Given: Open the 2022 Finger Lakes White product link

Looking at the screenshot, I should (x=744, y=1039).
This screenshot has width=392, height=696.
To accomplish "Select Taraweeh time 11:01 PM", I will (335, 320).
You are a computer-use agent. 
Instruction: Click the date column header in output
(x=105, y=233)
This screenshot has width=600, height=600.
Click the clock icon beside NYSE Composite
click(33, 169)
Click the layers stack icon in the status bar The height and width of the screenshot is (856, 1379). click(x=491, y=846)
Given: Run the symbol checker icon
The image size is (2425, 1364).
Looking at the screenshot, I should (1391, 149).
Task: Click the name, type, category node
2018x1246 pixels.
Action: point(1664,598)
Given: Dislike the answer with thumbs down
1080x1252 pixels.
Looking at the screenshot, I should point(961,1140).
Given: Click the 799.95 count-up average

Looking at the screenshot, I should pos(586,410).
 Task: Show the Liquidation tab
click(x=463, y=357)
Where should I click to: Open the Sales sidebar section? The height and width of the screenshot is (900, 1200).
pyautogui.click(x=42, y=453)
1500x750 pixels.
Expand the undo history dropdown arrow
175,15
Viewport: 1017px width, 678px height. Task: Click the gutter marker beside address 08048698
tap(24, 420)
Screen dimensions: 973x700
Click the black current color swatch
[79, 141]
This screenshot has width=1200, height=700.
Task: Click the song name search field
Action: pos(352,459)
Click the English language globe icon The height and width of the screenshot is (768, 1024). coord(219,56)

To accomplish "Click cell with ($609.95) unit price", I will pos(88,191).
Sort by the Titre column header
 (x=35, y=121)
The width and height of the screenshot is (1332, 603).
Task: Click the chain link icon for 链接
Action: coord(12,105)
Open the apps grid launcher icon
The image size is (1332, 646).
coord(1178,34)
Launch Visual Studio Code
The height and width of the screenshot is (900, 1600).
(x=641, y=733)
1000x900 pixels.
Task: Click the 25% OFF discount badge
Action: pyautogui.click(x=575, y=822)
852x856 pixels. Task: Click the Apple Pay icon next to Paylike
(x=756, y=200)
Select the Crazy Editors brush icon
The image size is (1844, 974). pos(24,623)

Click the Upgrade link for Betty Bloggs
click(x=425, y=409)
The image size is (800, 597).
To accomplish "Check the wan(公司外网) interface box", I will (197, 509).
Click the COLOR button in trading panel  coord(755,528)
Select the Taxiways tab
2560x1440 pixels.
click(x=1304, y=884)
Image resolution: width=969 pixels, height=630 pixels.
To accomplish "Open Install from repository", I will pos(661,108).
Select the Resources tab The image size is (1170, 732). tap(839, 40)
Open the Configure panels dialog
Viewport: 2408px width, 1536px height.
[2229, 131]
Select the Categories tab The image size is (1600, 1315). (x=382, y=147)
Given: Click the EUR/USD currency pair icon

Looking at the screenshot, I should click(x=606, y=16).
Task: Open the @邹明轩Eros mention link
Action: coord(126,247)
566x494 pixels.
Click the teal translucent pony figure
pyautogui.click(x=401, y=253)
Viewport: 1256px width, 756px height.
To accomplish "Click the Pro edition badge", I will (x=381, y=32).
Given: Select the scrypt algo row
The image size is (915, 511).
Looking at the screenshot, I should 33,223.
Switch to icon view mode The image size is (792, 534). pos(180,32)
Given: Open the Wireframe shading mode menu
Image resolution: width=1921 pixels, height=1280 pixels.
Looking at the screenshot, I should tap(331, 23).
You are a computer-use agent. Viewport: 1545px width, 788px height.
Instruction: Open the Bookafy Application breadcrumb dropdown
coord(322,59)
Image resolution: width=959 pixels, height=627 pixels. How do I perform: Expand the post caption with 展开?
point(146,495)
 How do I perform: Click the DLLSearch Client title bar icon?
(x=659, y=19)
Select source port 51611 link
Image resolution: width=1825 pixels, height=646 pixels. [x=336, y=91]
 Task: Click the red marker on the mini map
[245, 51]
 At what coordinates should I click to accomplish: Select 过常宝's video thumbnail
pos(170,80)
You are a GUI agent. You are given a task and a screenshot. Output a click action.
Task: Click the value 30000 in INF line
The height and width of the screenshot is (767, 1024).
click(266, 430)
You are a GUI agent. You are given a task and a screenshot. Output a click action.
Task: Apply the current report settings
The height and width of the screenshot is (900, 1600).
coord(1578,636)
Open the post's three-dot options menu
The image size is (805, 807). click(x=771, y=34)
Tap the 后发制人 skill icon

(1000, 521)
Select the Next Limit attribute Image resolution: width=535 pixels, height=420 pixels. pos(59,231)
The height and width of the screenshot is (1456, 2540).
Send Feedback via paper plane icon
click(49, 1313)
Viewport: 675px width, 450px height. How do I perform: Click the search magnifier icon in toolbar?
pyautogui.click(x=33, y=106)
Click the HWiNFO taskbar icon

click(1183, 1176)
----
## Direction
Copy the stretch of the listing from the line containing "Image resolution: width=969" through the line containing "Switch to icon", both included, without any changes.

## Result of the task
Image resolution: width=969 pixels, height=630 pixels.
To accomplish "Open Install from repository", I will pos(661,108).
Select the Resources tab The image size is (1170, 732). tap(839, 40)
Open the Configure panels dialog
Viewport: 2408px width, 1536px height.
[2229, 131]
Select the Categories tab The image size is (1600, 1315). (x=382, y=147)
Given: Click the EUR/USD currency pair icon

Looking at the screenshot, I should click(x=606, y=16).
Task: Open the @邹明轩Eros mention link
Action: coord(126,247)
566x494 pixels.
Click the teal translucent pony figure
pyautogui.click(x=401, y=253)
Viewport: 1256px width, 756px height.
To accomplish "Click the Pro edition badge", I will (x=381, y=32).
Given: Select the scrypt algo row
The image size is (915, 511).
Looking at the screenshot, I should 33,223.
Switch to icon view mode The image size is (792, 534). pos(180,32)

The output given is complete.